Mas o grande eixo é a questão da motricidade; os outros surgem porque Wallon não consegue dissociá-lo do conjunto do funcionamento da pessoa. A psicogênese da motricidade (não estranhe a expressão, porque, em Wallon, “motor” é sempre sinônimo de “psicomotor”) se confunde com a psicogênese da pessoa ( in Taille, 1992, p. 37).

Wallon distingue duas dimensões do movimento: a dimensão mais expressiva, que não é o deslocamento no espaço, mas é o movimento que tem por base as emoções. E a outra dimensão, a instrumental, que é a ação que gera intervenção no meio físico, no mundo concreto. Continua Heloysa Dantas:

Fiel à sua disposição infra-estrutural, Wallon busca os órgãos do movimento: a musculatura e as estruturas cerebrais responsáveis pela sua organização. Na atividade muscular identifica duas funções: cinética, ou clônica, e postural, ou tônica . A primeira responde pelo movimento visível, pela mudança de posição do corpo ou segmento do corpo no espaço, e a segunda, pela manutenção da posição assumida (atitude), e pela mímica ( in Taille, 1992, p. 37).

A dimensão expressiva do ser humano é muito importante. Muitas vezes o educador se irrita com a criança que se movimenta muito na sala de aula e acha que a criança ideal para a aprendizagem é aquela que fica imóvel, sentadinha. Muitas vezes ocorre o contrário. É essa dimensão expressiva do movimento, como gestos, interações com os colegas, etc., que facilita a aprendizagem. Impedir a criança de se movimentar pode impedir que ela aprenda, pois o pensamento dela, num primeiro momento, é sustentado pelo movimento. Ela precisa se mexer para construir o fluxo de seu pensamento. Com o tempo, ela vai aprendendo a controlar seus próprios movimentos.

[Dados armazenados]
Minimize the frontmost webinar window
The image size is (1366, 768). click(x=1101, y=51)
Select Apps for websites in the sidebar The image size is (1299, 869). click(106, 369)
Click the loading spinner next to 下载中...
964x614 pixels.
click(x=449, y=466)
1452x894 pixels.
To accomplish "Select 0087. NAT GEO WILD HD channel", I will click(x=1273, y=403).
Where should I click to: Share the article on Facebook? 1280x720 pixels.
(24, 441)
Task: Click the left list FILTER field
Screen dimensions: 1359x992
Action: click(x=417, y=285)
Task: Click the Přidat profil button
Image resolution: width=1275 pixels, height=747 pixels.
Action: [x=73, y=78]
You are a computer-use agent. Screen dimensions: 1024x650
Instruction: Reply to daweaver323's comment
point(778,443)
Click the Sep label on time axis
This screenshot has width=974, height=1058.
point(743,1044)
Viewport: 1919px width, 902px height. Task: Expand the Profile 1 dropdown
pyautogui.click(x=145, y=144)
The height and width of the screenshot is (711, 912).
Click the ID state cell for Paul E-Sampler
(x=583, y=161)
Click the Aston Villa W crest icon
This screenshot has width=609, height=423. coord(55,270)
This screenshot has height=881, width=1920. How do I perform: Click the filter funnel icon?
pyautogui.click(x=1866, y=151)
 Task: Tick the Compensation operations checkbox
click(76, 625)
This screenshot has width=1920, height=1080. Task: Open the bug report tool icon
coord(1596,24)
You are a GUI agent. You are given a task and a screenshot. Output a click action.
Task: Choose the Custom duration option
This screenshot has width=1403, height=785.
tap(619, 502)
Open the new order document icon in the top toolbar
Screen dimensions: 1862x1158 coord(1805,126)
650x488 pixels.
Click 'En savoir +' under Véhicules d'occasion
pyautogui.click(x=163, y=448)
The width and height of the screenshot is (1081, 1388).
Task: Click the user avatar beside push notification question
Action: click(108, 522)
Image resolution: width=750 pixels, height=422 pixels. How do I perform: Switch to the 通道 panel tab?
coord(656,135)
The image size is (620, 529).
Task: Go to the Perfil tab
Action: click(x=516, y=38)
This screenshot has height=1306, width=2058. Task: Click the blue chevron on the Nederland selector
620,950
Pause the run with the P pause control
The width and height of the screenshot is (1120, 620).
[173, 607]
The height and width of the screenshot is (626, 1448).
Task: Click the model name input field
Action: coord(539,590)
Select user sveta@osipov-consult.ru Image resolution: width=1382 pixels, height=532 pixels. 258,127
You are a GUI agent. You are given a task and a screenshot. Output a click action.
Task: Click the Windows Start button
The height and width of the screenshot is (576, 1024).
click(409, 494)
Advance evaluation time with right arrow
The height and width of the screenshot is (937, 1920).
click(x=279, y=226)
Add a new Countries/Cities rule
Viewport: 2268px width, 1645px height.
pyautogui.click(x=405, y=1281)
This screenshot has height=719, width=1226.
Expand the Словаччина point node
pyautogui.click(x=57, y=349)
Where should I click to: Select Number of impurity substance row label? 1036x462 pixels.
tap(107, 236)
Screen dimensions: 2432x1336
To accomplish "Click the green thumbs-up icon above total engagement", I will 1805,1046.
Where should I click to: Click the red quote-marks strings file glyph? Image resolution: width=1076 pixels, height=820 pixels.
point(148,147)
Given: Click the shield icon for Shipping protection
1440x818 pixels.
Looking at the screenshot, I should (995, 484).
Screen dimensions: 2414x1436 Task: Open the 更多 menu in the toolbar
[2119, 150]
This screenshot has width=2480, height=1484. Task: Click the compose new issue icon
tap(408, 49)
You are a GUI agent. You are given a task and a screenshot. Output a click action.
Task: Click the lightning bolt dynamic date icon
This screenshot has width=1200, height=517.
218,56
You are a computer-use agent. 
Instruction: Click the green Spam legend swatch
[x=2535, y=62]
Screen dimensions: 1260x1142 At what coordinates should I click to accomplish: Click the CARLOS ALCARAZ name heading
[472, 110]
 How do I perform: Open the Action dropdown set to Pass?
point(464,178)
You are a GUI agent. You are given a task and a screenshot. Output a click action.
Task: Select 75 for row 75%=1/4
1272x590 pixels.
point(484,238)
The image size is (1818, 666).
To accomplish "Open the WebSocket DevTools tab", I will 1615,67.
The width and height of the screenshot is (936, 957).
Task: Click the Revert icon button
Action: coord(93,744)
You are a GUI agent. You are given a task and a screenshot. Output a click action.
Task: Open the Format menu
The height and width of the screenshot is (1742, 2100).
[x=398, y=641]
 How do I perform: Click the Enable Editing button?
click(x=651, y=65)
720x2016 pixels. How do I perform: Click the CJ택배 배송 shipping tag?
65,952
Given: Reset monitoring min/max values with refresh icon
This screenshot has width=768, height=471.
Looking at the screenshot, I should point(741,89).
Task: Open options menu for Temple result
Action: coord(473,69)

■ TAREFA
Responda com base no texto sobre Wallon:
(a) Quais são as duas dimensões do movimento que Wallon distingue?
(b) Que duas funções Wallon identifica na atividade muscular?
(c) Em Wallon, "motor" é sempre sinônimo de quê?
As entradas não são necessárias aqui.

■ RESPOSTA COMPLETA
(a) A dimensão expressiva e a dimensão instrumental.
(b) A função cinética, ou clônica, e a função postural, ou tônica.
(c) De "psicomotor".